**The problem:** Write out the entries below once more, exactly, with the pictures left out.

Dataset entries
== Segment start ==
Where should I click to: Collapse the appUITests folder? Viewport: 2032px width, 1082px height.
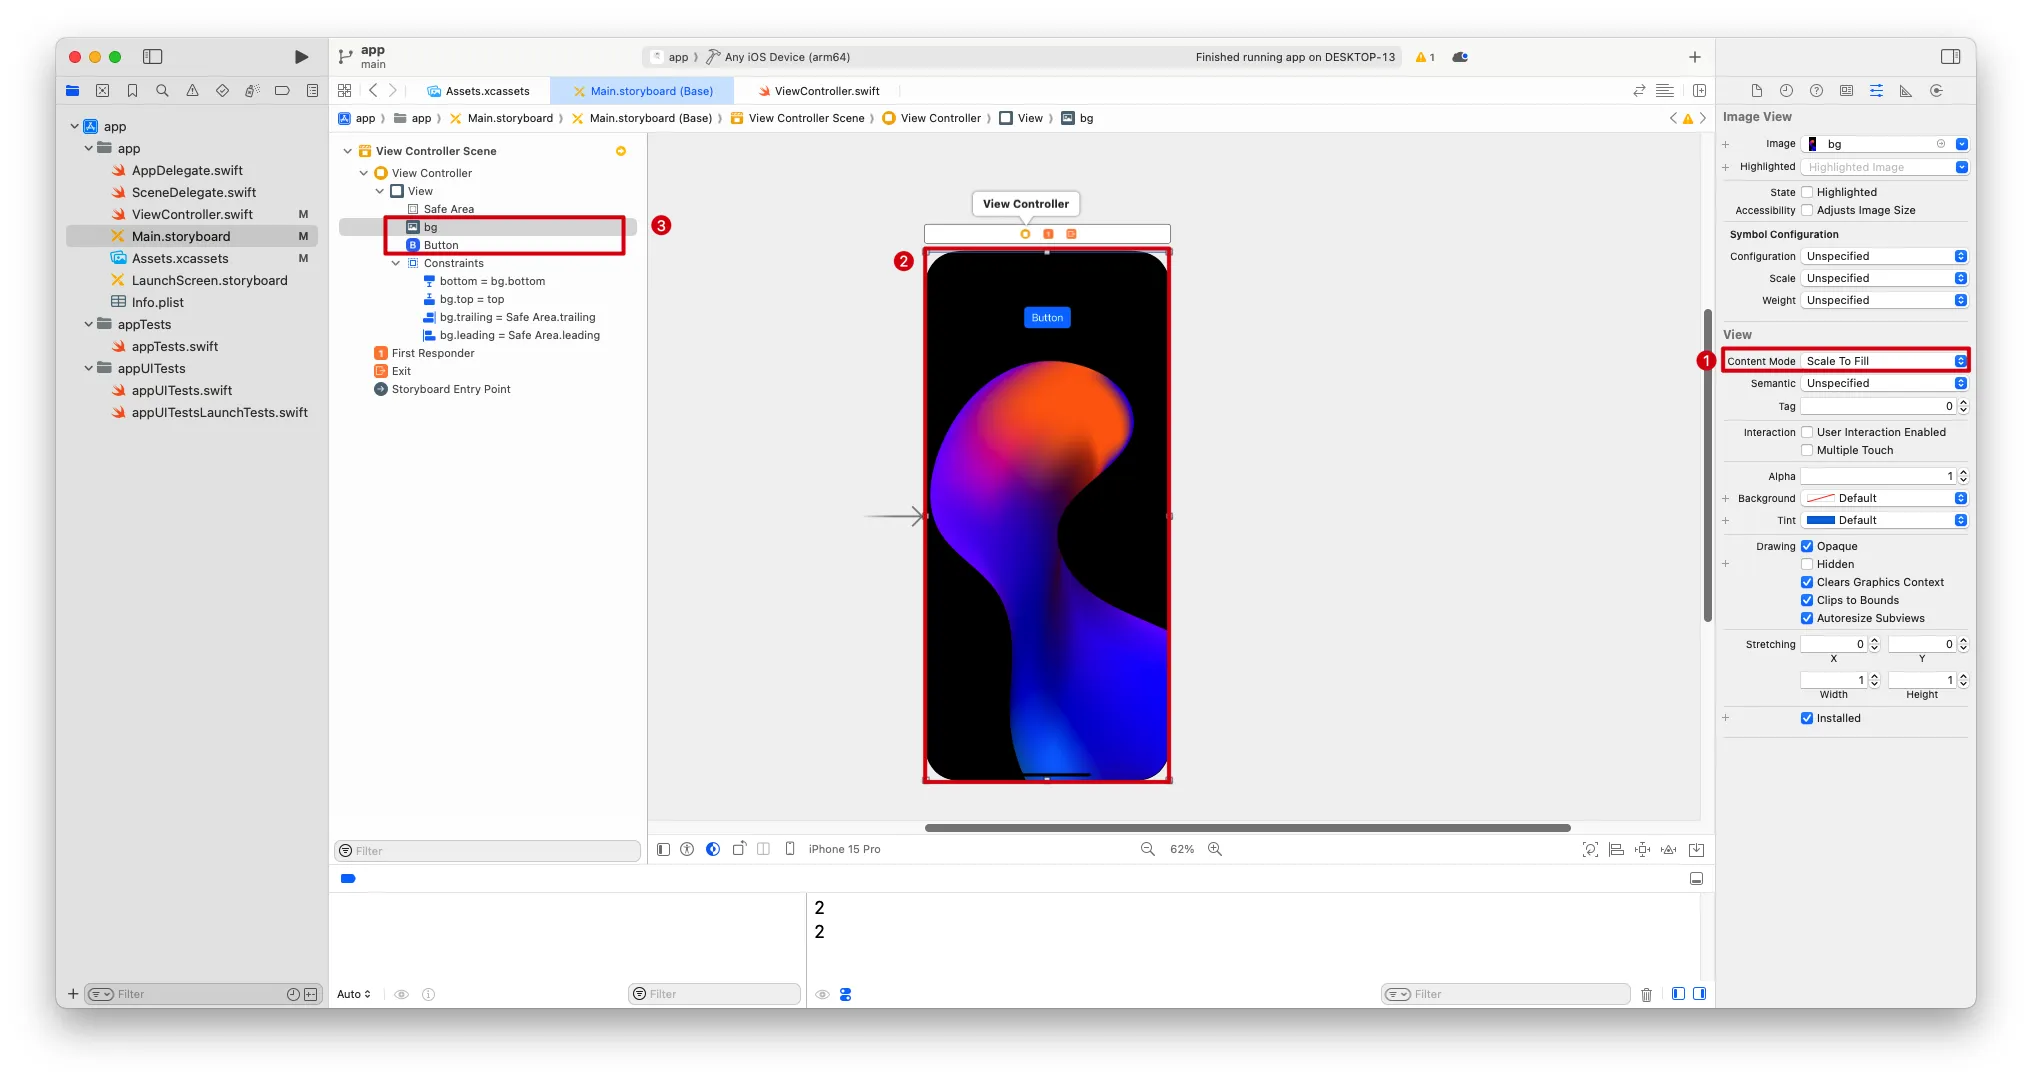click(89, 368)
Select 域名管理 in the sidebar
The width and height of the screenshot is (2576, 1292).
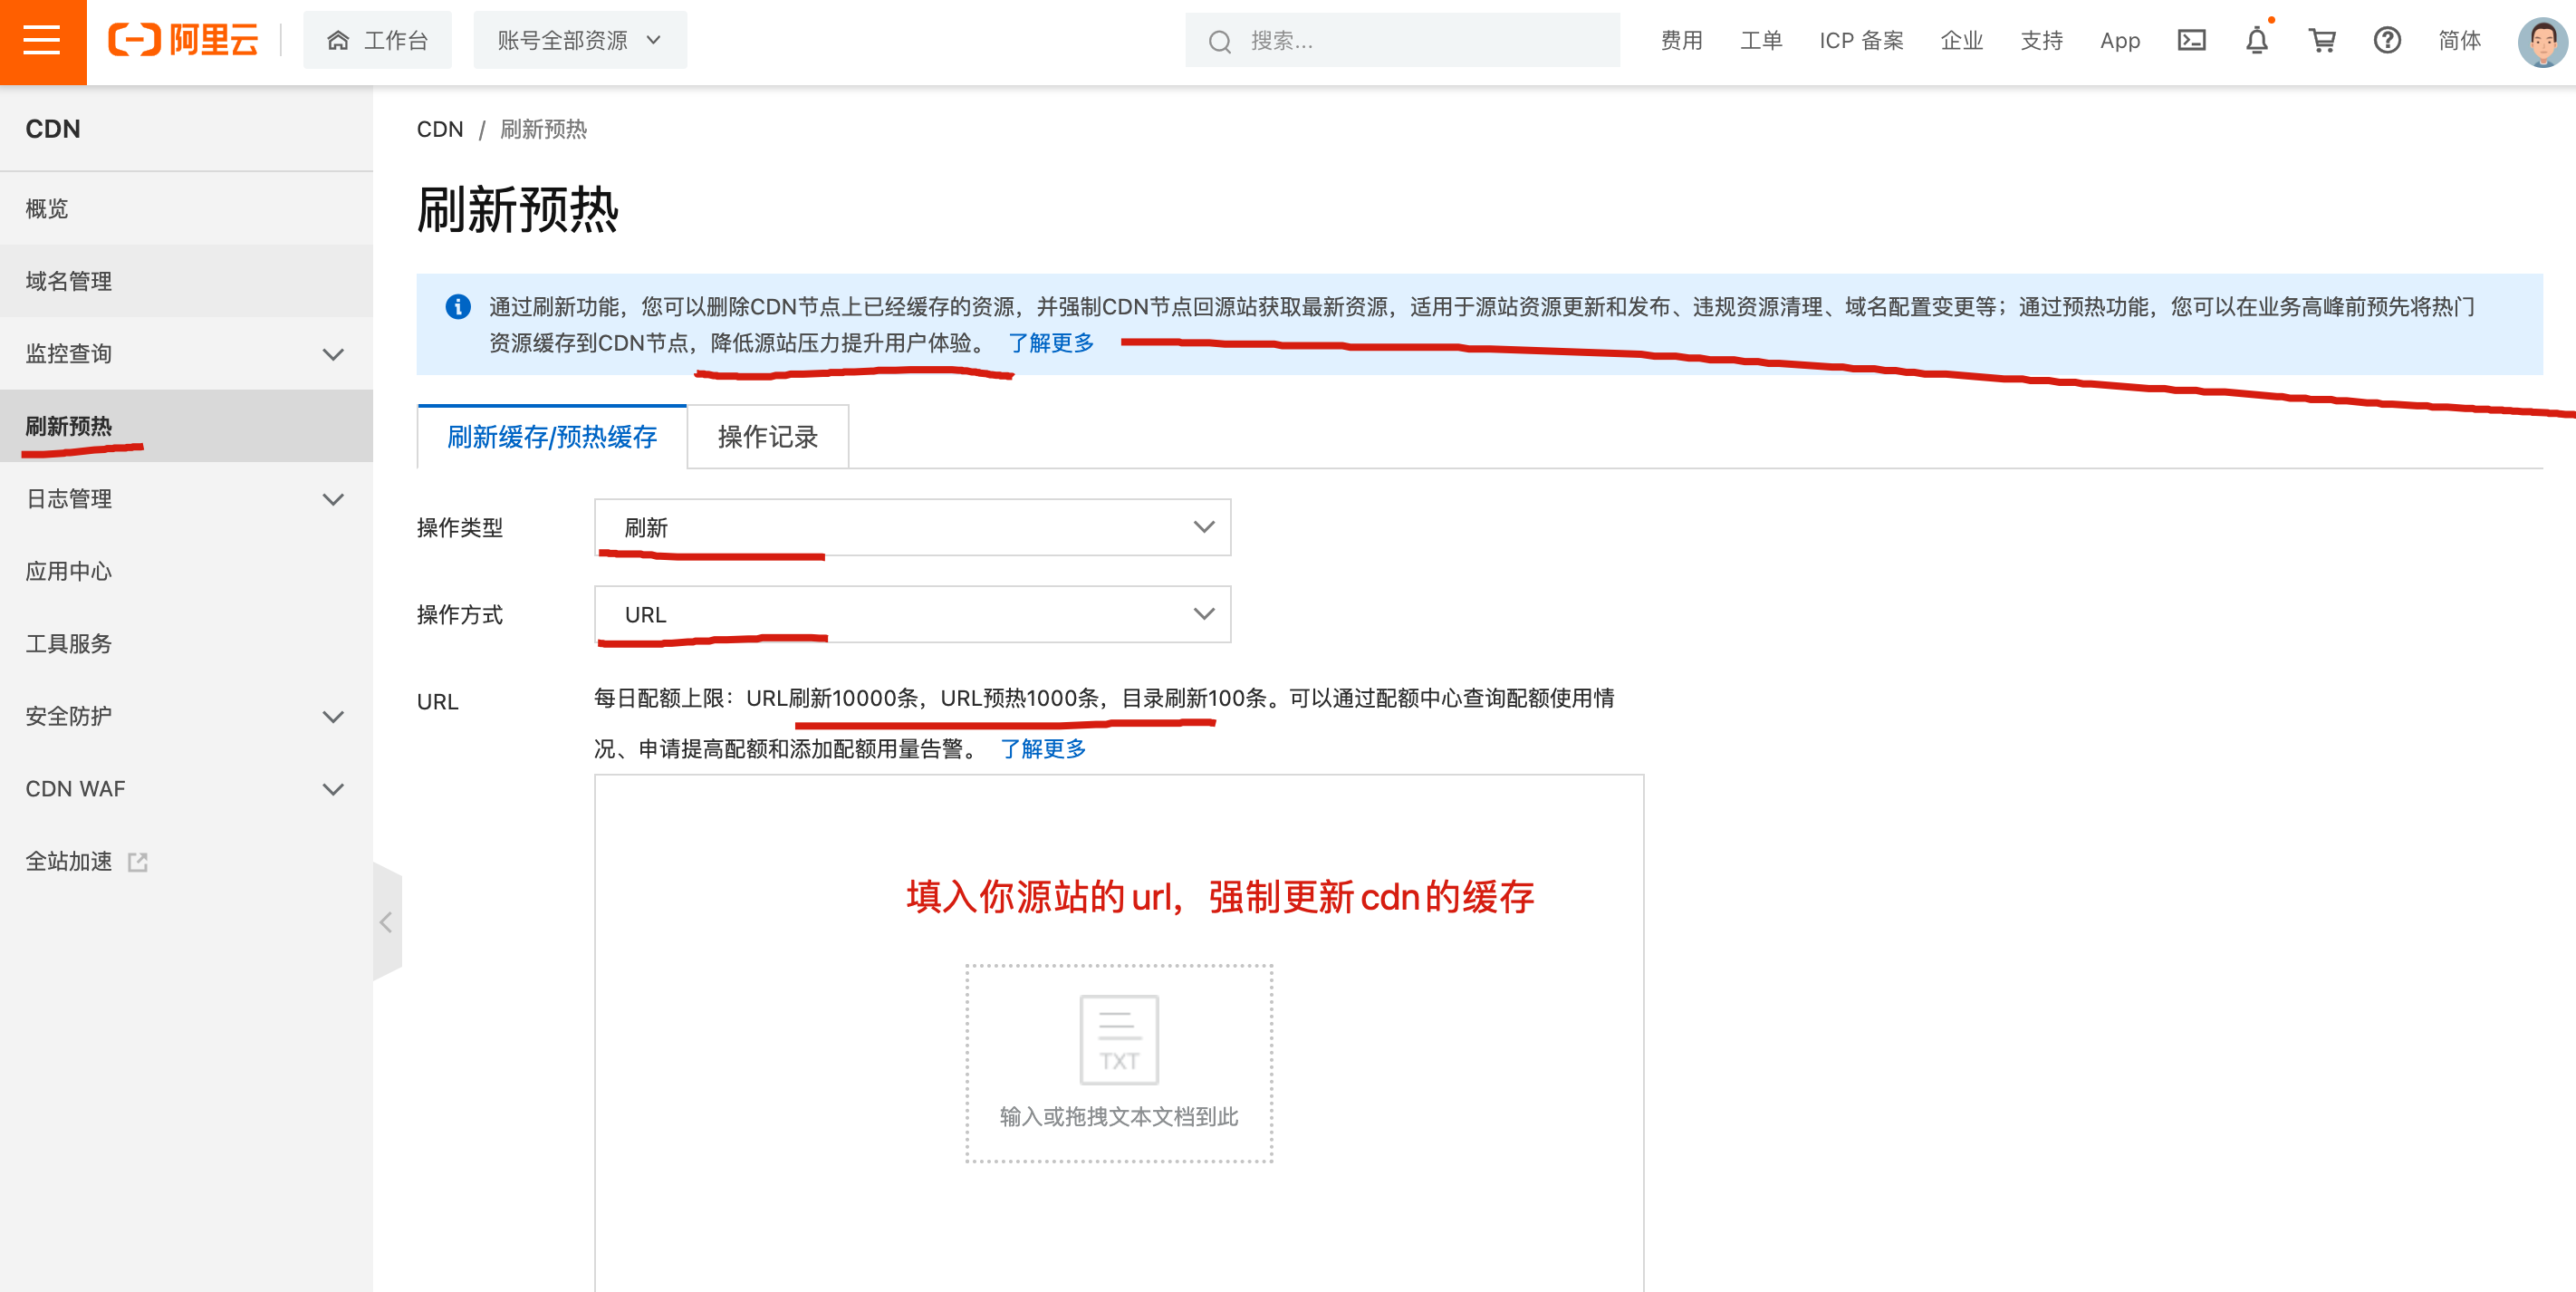pos(69,281)
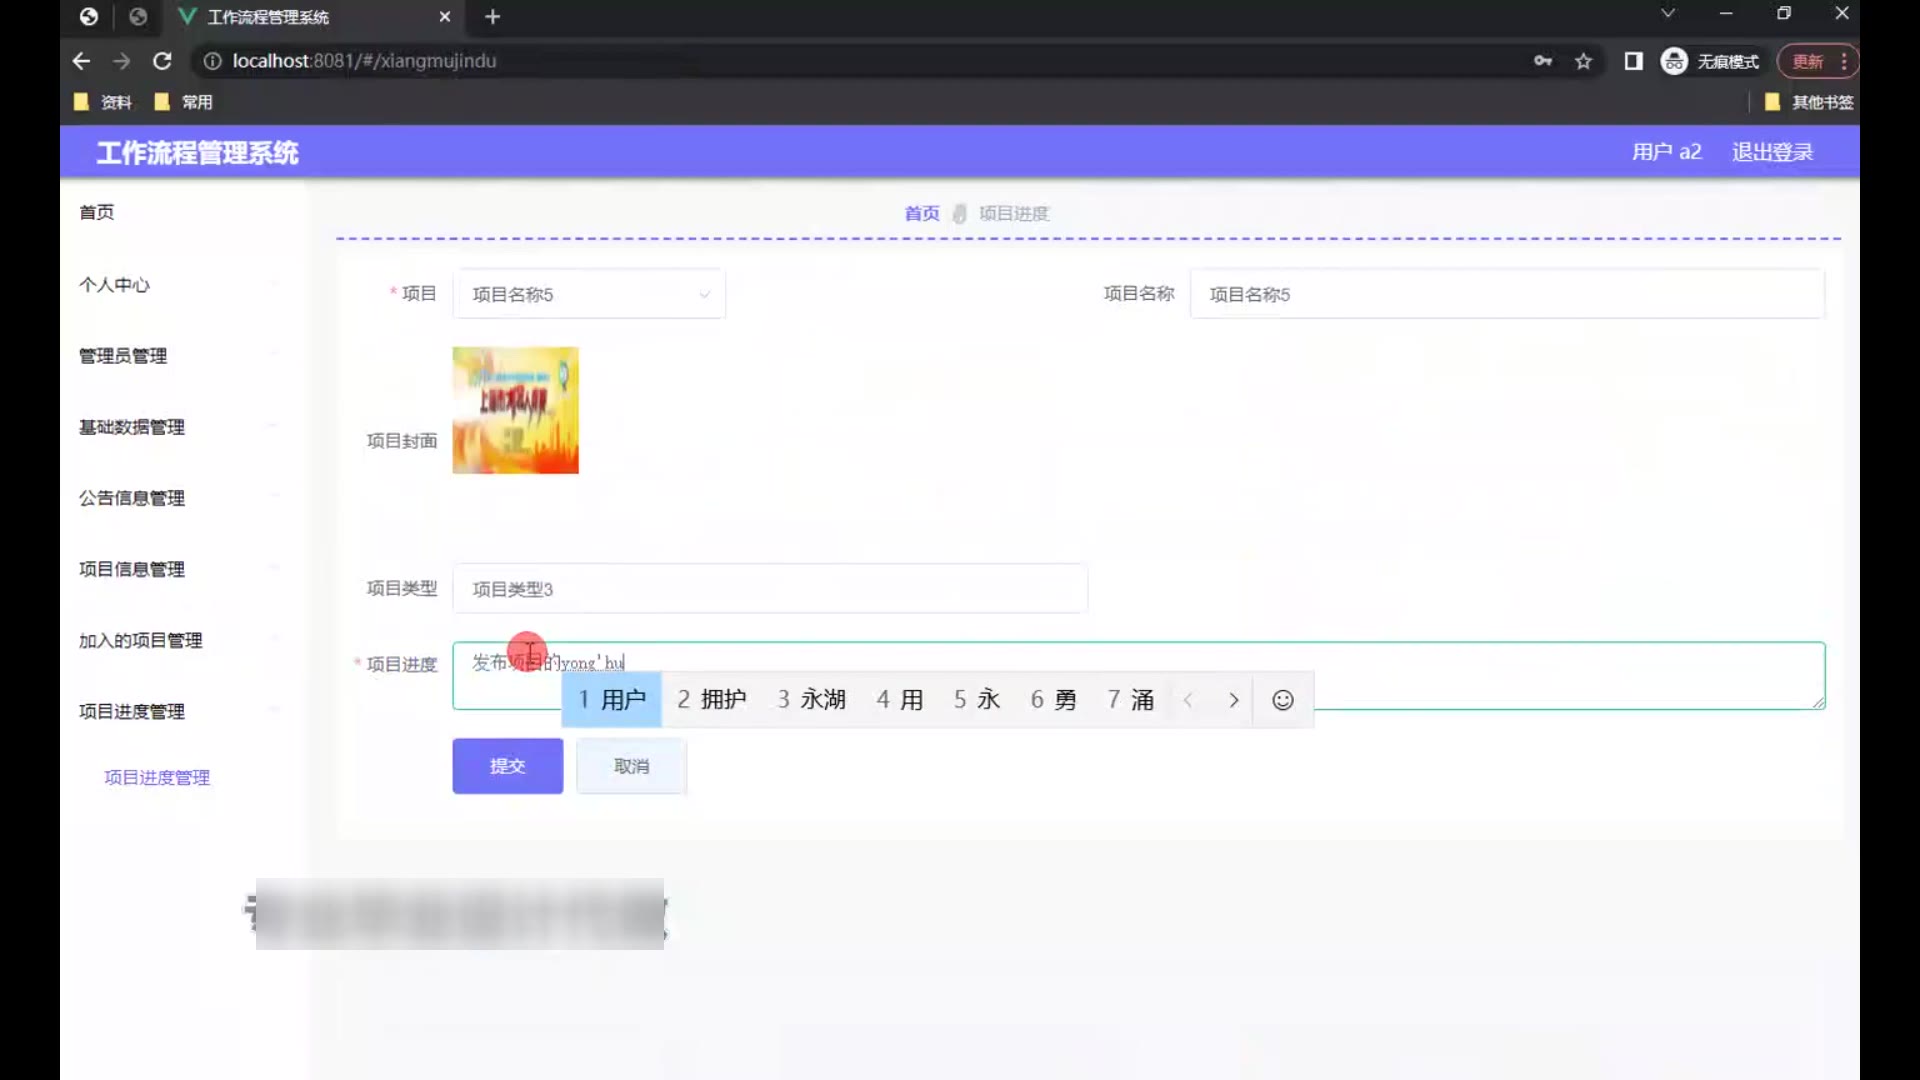
Task: Select 首页 in the sidebar
Action: pyautogui.click(x=97, y=212)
== Segment end ==
**Task solution:**
Where should I click to: Collapse the appUITests folder? Viewport: 2032px width, 1082px height.
click(89, 368)
Select 域名管理 in the sidebar
The width and height of the screenshot is (2576, 1292).
pos(69,281)
Task: Select 首页 in the sidebar
Action: pyautogui.click(x=97, y=212)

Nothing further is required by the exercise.